Day 8 (skeletons haunting)

It was on a date, years ago, that I first heard about Sossusvlei and the red sand dunes of Namibia. 


It was the awkward phase where you just throw all of your conversational spaghetti at the wall to see what sticks.  So when he said he wanted to go to Namibia to see the famous dunes, I said, "Me too!"  Because, a.) it seemed like the correct response, and b.) those dunes sounded awesome, so why not?  

It's a conversation and person I hadn't thought about in years (a desire to visit Sossusvlei and a mutual friend being the only two things we had in common), but came back to me when we started driving through the Namib Desert.  

Namib Dessert, oldest in the world

We arrived first thing in the morning, just after sunrise, following a night of uncharacteristically warm winds.  The ridges and valleys of the dunes point North to South and never change, either in direction or location, due to a plant that holds the the sand in place.  Because of this permanence, each dune can be identified by name or number, recognizable year by year, decade by decade.  Dune 45 is the one open to the public, and thus the one we ascended that early morning.  

Atop Dune 45

Walking the ridge

The long way down

And I though, "I made it!"  Which was followed by the thought, "I bet I beat that guy here!"  Which was followed by the thought, "Should I try to be less competitive?"  Which was followed by the thought, "Given my reputation for being overly-intense during bus trivia quizzes, probably."  Which was followed by the thought, "Eh, that sounds like work and I'm more-or-less OK with myself as is, so let's just forget this one-sided conversation and move on with life."

So, moving on.  

Climbing the spine of the dune felt precarious, as though a misstep could send you sliding and tumbling all the way back down, Jack and Jill style.  Which is close to what happened anyway.  After an hour or so of playing in the sand, above the world, we descended in a helter-skelter race down the face of the dune. 

Super Dune Race 45!

Pouring the sand from my shoes

After emptying the desert from my shoes and leaving Dune 45, we continued on to Dead Vlei, which roughly means, "the place where water goes to die."  

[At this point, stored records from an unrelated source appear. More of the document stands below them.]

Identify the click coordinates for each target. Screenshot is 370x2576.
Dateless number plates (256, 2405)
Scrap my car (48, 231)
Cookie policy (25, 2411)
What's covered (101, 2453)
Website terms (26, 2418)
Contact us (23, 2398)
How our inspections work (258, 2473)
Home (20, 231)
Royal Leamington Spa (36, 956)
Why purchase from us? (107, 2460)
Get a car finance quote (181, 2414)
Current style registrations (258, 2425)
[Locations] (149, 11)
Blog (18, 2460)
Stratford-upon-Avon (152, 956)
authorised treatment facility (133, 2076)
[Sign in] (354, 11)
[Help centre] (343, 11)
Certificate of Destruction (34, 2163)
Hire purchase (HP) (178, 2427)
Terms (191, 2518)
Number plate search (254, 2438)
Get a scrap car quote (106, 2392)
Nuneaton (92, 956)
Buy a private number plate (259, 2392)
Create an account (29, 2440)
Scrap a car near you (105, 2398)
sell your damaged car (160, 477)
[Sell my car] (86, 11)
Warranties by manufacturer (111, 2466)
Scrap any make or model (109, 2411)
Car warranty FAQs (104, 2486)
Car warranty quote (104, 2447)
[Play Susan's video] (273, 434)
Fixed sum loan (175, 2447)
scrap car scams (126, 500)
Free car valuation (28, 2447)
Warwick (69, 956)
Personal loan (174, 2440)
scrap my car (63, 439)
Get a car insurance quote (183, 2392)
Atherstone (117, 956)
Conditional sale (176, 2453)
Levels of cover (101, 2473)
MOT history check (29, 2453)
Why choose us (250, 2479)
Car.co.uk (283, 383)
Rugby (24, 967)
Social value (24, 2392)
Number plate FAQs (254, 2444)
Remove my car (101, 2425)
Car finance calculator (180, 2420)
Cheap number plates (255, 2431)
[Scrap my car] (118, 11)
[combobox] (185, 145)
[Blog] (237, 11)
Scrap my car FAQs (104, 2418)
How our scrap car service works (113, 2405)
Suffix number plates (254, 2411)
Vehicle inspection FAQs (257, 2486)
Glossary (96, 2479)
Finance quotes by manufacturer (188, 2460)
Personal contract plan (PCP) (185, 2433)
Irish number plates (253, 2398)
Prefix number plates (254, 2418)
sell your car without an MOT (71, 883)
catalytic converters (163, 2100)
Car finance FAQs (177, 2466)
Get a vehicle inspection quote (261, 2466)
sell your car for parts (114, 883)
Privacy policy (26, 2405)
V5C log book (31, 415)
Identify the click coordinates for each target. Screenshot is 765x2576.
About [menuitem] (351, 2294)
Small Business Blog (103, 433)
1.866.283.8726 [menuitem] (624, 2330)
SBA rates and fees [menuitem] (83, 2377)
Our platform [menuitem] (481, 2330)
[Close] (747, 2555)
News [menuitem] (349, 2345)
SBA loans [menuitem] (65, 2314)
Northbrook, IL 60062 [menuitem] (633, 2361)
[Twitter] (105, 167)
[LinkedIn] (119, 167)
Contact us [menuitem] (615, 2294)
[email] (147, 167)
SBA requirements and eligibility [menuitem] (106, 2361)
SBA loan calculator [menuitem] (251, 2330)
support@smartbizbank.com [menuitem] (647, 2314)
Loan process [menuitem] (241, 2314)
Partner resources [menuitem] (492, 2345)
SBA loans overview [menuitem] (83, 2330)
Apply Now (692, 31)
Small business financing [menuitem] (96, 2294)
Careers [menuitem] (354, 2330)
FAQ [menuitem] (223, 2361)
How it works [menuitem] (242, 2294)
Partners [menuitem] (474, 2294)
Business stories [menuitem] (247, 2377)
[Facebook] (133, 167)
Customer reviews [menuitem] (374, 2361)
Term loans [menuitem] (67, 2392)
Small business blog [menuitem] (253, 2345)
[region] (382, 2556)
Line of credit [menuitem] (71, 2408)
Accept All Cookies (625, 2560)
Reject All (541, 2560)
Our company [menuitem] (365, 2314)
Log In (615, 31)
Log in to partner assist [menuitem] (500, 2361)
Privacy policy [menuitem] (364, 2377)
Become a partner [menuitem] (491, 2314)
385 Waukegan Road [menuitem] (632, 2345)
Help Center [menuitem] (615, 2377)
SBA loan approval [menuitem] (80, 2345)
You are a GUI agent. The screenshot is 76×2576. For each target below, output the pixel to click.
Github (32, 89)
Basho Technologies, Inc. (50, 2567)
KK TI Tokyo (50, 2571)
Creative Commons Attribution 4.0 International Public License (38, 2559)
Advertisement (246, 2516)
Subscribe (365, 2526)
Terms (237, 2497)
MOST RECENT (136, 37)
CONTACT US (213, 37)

Dead Vlei is a patch of limestone amidst the tallest dunes in the world, where the Tsauchab River used to drain, way back when.  But it dried out so quickly and thoroughly that there isn't even enough moisture for normal decomposition.  That means that the trees that used to live in the marsh have been desiccated to the point of near-complete preservation.  Timber skeletons haunting an anti-oasis.  A beautiful graveyard.  

And if you're a better photographer than I, then you can see them like this.  

These Sossusvlei pictures are some of my favorites from the entire trip, and perusing through them, I was delighted to see this:

Where did that hat come from?

I had no idea at the time that I was capturing a hat-in-flight, and the sun-glare was so intense that I often couldn't see my camera display anyway.  Perhaps the hat was thinking, "Screw these thousands of kilometers riding on a bus- I'm BREAKING FREE!"

Or perhaps someone was trying to catch a shovel-snouted lizard.  

Photo credit: Irina Chernetskaya
Lizard-catching credit: Mat Dry

Shovel-snouted lizards are endemic to the Namib Desert, and they do a thermal "dance" across the sand to avoid scorching themselves on the burning terrain.  When they see predators (birds) flying above, they dive shovel-snout first into the sand.  And that's how you catch them.  They run to fast to snatch, but if you toss a hat in the air, they'll stop running and burrow several inches into the sand from where you can easily scoop them up.  

Who ever knows what you'll find lurking in those places you discussed so many years ago?